> [ASSIGNED TASK]
The answer should consist of all the records, written out word for word.

Segment Start: DATA LISTING

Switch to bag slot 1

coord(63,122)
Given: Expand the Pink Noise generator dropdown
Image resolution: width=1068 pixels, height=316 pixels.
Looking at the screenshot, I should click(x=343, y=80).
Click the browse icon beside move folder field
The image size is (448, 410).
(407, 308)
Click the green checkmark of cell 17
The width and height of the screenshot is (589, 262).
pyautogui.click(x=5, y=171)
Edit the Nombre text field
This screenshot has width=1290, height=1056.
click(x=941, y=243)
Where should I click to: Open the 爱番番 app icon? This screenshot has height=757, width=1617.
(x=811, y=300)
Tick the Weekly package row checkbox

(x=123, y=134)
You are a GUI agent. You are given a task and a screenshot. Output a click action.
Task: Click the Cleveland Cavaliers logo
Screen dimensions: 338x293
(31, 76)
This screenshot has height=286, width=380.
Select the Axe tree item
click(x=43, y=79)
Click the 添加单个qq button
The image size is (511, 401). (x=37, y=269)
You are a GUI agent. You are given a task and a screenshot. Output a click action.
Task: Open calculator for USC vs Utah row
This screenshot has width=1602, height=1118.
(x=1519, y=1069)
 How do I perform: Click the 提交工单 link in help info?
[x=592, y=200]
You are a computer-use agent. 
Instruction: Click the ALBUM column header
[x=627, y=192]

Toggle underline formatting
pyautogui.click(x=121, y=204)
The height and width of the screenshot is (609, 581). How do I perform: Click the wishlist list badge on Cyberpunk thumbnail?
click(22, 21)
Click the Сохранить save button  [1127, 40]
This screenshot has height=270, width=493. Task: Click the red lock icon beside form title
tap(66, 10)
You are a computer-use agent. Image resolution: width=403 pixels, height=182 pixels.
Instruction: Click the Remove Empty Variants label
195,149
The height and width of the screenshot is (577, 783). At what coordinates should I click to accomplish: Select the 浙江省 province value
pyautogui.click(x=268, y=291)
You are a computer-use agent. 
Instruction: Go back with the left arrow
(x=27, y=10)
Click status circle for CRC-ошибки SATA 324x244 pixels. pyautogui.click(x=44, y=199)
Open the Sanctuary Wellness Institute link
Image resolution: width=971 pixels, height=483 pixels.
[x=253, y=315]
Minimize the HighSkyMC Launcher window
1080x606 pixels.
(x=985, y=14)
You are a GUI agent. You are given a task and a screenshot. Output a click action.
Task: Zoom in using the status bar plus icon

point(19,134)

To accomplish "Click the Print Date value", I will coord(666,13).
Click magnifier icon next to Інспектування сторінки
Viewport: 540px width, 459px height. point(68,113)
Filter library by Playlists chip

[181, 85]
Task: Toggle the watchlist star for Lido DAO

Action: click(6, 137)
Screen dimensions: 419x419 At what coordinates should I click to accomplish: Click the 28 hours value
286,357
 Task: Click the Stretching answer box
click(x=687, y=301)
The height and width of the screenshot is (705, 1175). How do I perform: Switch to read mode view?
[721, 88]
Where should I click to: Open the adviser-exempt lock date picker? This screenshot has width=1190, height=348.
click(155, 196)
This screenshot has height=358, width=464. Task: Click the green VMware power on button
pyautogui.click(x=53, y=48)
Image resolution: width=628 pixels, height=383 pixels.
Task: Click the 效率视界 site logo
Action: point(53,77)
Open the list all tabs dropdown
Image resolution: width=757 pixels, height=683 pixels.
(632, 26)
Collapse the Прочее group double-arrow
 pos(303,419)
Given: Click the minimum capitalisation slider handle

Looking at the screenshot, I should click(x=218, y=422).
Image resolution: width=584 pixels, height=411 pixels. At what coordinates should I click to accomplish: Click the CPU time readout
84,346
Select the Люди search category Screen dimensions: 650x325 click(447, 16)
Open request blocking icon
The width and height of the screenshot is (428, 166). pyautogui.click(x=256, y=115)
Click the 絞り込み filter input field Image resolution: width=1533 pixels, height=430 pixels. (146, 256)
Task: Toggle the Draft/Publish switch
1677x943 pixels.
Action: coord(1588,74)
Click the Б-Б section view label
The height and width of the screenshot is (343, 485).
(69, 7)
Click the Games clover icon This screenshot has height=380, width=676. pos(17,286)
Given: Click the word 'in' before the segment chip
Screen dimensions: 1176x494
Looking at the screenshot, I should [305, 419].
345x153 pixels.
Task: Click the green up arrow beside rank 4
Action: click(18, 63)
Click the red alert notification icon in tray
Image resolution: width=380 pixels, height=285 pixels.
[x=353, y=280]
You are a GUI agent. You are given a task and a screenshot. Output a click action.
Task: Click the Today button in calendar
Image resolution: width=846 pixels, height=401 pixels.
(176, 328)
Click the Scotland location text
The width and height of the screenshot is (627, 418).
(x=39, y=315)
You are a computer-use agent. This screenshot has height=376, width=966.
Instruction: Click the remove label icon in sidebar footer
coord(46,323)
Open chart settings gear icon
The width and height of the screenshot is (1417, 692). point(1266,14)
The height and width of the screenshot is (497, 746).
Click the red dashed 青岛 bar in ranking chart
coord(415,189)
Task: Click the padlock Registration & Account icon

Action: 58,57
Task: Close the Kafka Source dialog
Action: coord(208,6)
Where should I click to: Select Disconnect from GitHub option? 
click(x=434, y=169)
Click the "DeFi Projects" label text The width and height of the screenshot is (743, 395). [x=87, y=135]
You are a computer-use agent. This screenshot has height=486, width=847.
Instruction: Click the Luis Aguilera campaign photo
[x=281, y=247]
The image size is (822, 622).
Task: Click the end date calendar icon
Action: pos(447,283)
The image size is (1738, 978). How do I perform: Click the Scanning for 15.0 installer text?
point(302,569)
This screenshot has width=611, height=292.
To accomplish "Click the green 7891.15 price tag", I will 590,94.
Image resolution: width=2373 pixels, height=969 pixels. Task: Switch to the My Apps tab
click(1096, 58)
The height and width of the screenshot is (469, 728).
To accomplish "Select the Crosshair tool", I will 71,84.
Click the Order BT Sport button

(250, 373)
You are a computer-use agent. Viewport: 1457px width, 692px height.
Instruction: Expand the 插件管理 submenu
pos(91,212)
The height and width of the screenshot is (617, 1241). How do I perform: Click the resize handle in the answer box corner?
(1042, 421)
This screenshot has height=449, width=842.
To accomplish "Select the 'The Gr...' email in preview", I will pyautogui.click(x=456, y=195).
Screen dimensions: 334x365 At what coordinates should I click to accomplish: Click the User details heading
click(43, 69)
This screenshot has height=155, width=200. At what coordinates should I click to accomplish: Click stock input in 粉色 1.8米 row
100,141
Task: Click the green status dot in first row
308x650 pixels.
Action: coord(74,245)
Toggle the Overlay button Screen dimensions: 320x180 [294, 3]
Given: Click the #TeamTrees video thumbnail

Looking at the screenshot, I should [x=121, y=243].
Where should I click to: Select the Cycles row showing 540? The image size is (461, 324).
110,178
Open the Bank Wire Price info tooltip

Segment End: DATA LISTING

> [OUTPUT OF THE TASK]
Switch to bag slot 1

coord(63,122)
Given: Expand the Pink Noise generator dropdown
Image resolution: width=1068 pixels, height=316 pixels.
Looking at the screenshot, I should click(x=343, y=80).
Click the browse icon beside move folder field
The image size is (448, 410).
(407, 308)
Click the green checkmark of cell 17
The width and height of the screenshot is (589, 262).
pyautogui.click(x=5, y=171)
Edit the Nombre text field
This screenshot has width=1290, height=1056.
click(x=941, y=243)
Where should I click to: Open the 爱番番 app icon? This screenshot has height=757, width=1617.
(x=811, y=300)
Tick the Weekly package row checkbox

(x=123, y=134)
You are a GUI agent. You are given a task and a screenshot. Output a click action.
Task: Click the Cleveland Cavaliers logo
Screen dimensions: 338x293
(31, 76)
This screenshot has height=286, width=380.
Select the Axe tree item
click(x=43, y=79)
Click the 添加单个qq button
The image size is (511, 401). (x=37, y=269)
You are a GUI agent. You are given a task and a screenshot. Output a click action.
Task: Open calculator for USC vs Utah row
This screenshot has width=1602, height=1118.
(x=1519, y=1069)
 How do I perform: Click the 提交工单 link in help info?
[x=592, y=200]
You are a computer-use agent. 
Instruction: Click the ALBUM column header
[x=627, y=192]

Toggle underline formatting
pyautogui.click(x=121, y=204)
The height and width of the screenshot is (609, 581). How do I perform: Click the wishlist list badge on Cyberpunk thumbnail?
click(22, 21)
Click the Сохранить save button  [1127, 40]
This screenshot has height=270, width=493. Task: Click the red lock icon beside form title
tap(66, 10)
You are a computer-use agent. Image resolution: width=403 pixels, height=182 pixels.
Instruction: Click the Remove Empty Variants label
195,149
The height and width of the screenshot is (577, 783). At what coordinates should I click to accomplish: Select the 浙江省 province value
pyautogui.click(x=268, y=291)
You are a computer-use agent. 
Instruction: Go back with the left arrow
(x=27, y=10)
Click status circle for CRC-ошибки SATA 324x244 pixels. pyautogui.click(x=44, y=199)
Open the Sanctuary Wellness Institute link
Image resolution: width=971 pixels, height=483 pixels.
[x=253, y=315]
Minimize the HighSkyMC Launcher window
1080x606 pixels.
(x=985, y=14)
You are a GUI agent. You are given a task and a screenshot. Output a click action.
Task: Zoom in using the status bar plus icon

point(19,134)

To accomplish "Click the Print Date value", I will coord(666,13).
Click magnifier icon next to Інспектування сторінки
Viewport: 540px width, 459px height. point(68,113)
Filter library by Playlists chip

[181, 85]
Task: Toggle the watchlist star for Lido DAO

Action: click(6, 137)
Screen dimensions: 419x419 At what coordinates should I click to accomplish: Click the 28 hours value
286,357
 Task: Click the Stretching answer box
click(x=687, y=301)
The height and width of the screenshot is (705, 1175). How do I perform: Switch to read mode view?
[721, 88]
Where should I click to: Open the adviser-exempt lock date picker? This screenshot has width=1190, height=348.
click(155, 196)
This screenshot has height=358, width=464. Task: Click the green VMware power on button
pyautogui.click(x=53, y=48)
Image resolution: width=628 pixels, height=383 pixels.
Task: Click the 效率视界 site logo
Action: point(53,77)
Open the list all tabs dropdown
Image resolution: width=757 pixels, height=683 pixels.
(632, 26)
Collapse the Прочее group double-arrow
 pos(303,419)
Given: Click the minimum capitalisation slider handle

Looking at the screenshot, I should click(x=218, y=422).
Image resolution: width=584 pixels, height=411 pixels. At what coordinates should I click to accomplish: Click the CPU time readout
84,346
Select the Люди search category Screen dimensions: 650x325 click(447, 16)
Open request blocking icon
The width and height of the screenshot is (428, 166). pyautogui.click(x=256, y=115)
Click the 絞り込み filter input field Image resolution: width=1533 pixels, height=430 pixels. (146, 256)
Task: Toggle the Draft/Publish switch
1677x943 pixels.
Action: coord(1588,74)
Click the Б-Б section view label
The height and width of the screenshot is (343, 485).
(69, 7)
Click the Games clover icon This screenshot has height=380, width=676. pos(17,286)
Given: Click the word 'in' before the segment chip
Screen dimensions: 1176x494
Looking at the screenshot, I should [305, 419].
345x153 pixels.
Task: Click the green up arrow beside rank 4
Action: click(18, 63)
Click the red alert notification icon in tray
Image resolution: width=380 pixels, height=285 pixels.
[x=353, y=280]
You are a GUI agent. You are given a task and a screenshot. Output a click action.
Task: Click the Today button in calendar
Image resolution: width=846 pixels, height=401 pixels.
(176, 328)
Click the Scotland location text
The width and height of the screenshot is (627, 418).
(x=39, y=315)
You are a computer-use agent. This screenshot has height=376, width=966.
Instruction: Click the remove label icon in sidebar footer
coord(46,323)
Open chart settings gear icon
The width and height of the screenshot is (1417, 692). point(1266,14)
The height and width of the screenshot is (497, 746).
Click the red dashed 青岛 bar in ranking chart
coord(415,189)
Task: Click the padlock Registration & Account icon

Action: 58,57
Task: Close the Kafka Source dialog
Action: coord(208,6)
Where should I click to: Select Disconnect from GitHub option? 
click(x=434, y=169)
Click the "DeFi Projects" label text The width and height of the screenshot is (743, 395). [x=87, y=135]
You are a computer-use agent. This screenshot has height=486, width=847.
Instruction: Click the Luis Aguilera campaign photo
[x=281, y=247]
The image size is (822, 622).
Task: Click the end date calendar icon
Action: pos(447,283)
The image size is (1738, 978). How do I perform: Click the Scanning for 15.0 installer text?
point(302,569)
This screenshot has width=611, height=292.
To accomplish "Click the green 7891.15 price tag", I will 590,94.
Image resolution: width=2373 pixels, height=969 pixels. Task: Switch to the My Apps tab
click(1096, 58)
The height and width of the screenshot is (469, 728).
To accomplish "Select the Crosshair tool", I will 71,84.
Click the Order BT Sport button

(250, 373)
You are a computer-use agent. Viewport: 1457px width, 692px height.
Instruction: Expand the 插件管理 submenu
pos(91,212)
The height and width of the screenshot is (617, 1241). How do I perform: Click the resize handle in the answer box corner?
(1042, 421)
This screenshot has height=449, width=842.
To accomplish "Select the 'The Gr...' email in preview", I will pyautogui.click(x=456, y=195).
Screen dimensions: 334x365 At what coordinates should I click to accomplish: Click the User details heading
click(43, 69)
This screenshot has height=155, width=200. At what coordinates should I click to accomplish: Click stock input in 粉色 1.8米 row
100,141
Task: Click the green status dot in first row
308x650 pixels.
Action: coord(74,245)
Toggle the Overlay button Screen dimensions: 320x180 [294, 3]
Given: Click the #TeamTrees video thumbnail

Looking at the screenshot, I should [x=121, y=243].
Where should I click to: Select the Cycles row showing 540? The image size is (461, 324).
110,178
Open the Bank Wire Price info tooltip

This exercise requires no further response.